Inspired by my 51-day trip last summer across Central Asia by car, I’ve committed to an automobile adventure this year to the center of the US.
It’s marked by a plaque on a pedestal, built by the National Geodetic Survey. It is near a town called Lebanon. In Kansas. The plaque reads:
The GEOGRAPHIC CENTER of the UNITED STATES
LAT. 39°50′ LONG. 98°35′
NE 1/4 – SE 1/4 – S32 – T2S – R11W
Located by L.T. Hagadorn of Paulette & Wilson – Engineers and L.A. Beardslee – County Engineer. From data furnished by U.S. Coast and Geodetic Survey.
Sponsored by Lebanon Hub Club. Lebanon, Kansas. April 25, 1940.

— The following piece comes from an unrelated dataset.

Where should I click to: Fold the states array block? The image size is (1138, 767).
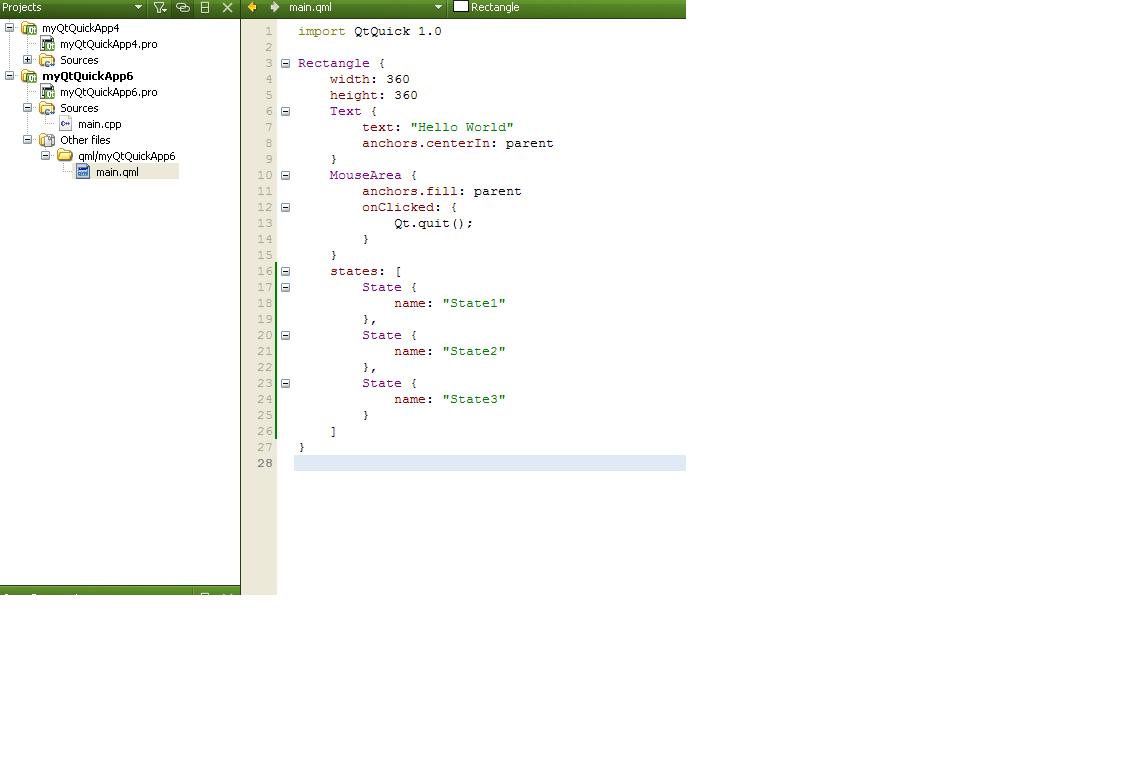pos(285,271)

Several other teams, each starting in different parts of the country, will meet up with me and my wife on July 6th in Kansas to drink whiskies and swap stories, after visiting a list of required waypoints plus making a few discoveries of our own.

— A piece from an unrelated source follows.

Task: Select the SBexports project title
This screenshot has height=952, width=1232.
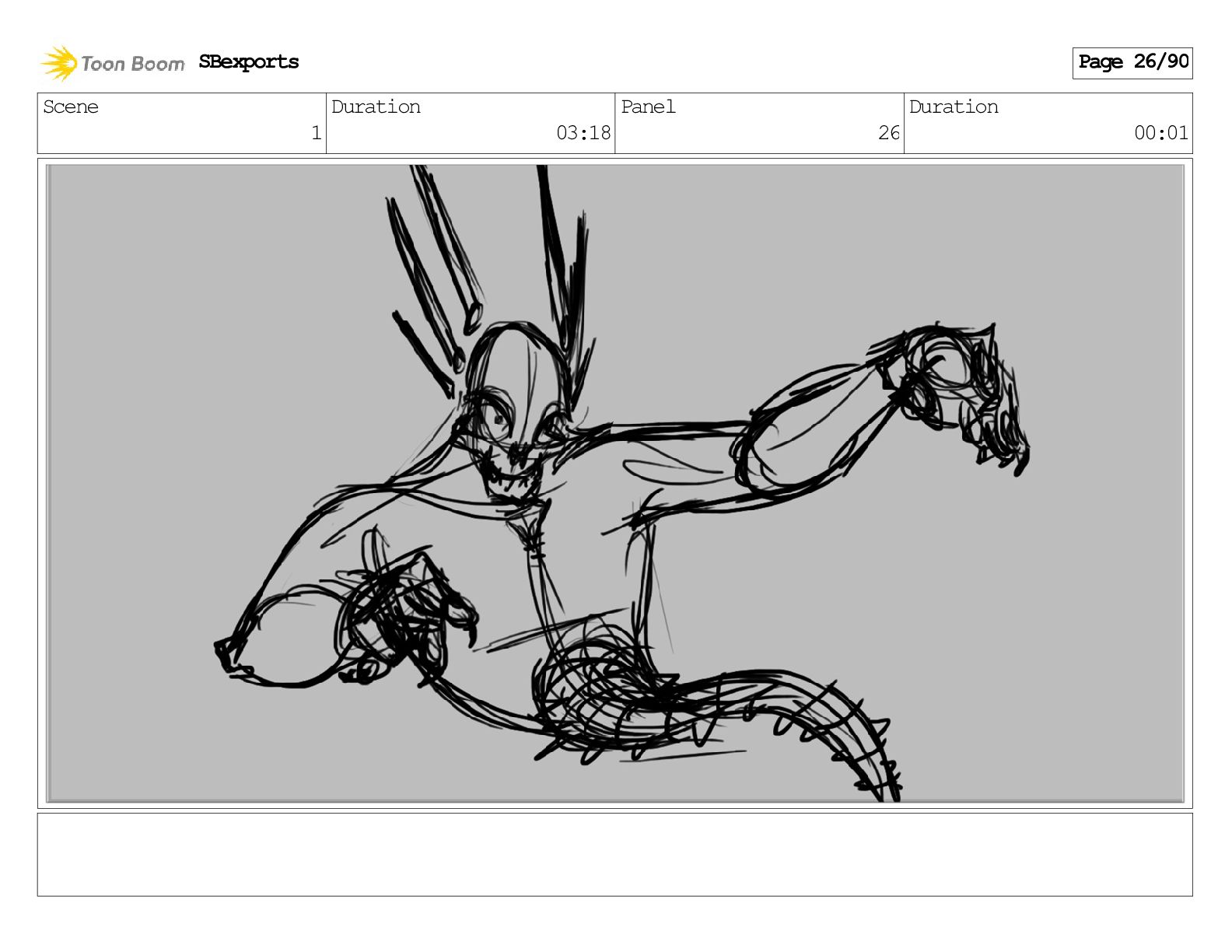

Follow us in real time, and join the trip by seeing it through our eyes in video and photos, which we’ll upload as we make.
As with any great adventure, the destination is just one more point, the last one. But the points that come before, and how you get to them, make up the fertile lands of serendipity and breakdowns, thirst and charity, unreachable horizons and a thousand tiny triumphs.
So we’ll not stick to the highways, but zig and zag as much as possible, searching for the treasures that usually whiz past in a blur on the way to the next gas station. And on July 4th, we’ll be in some random town near the middle of America. And why not?
Wish us luck!
If you haven’t been inspired by Neil Gaiman’s American Gods, which is basically exactly what you’re doing, plus Anansi, Odin, evil tech gods, a zombie wife still in love with her husband, a leprechaun, and others, you should be. It’s my favorite book ever, and reading it along with your trip (if you haven’t) would be so so so fucking cool.
actually, i’ve been told that by another close friend, and have the book next to my bed. guess i need to read the thing.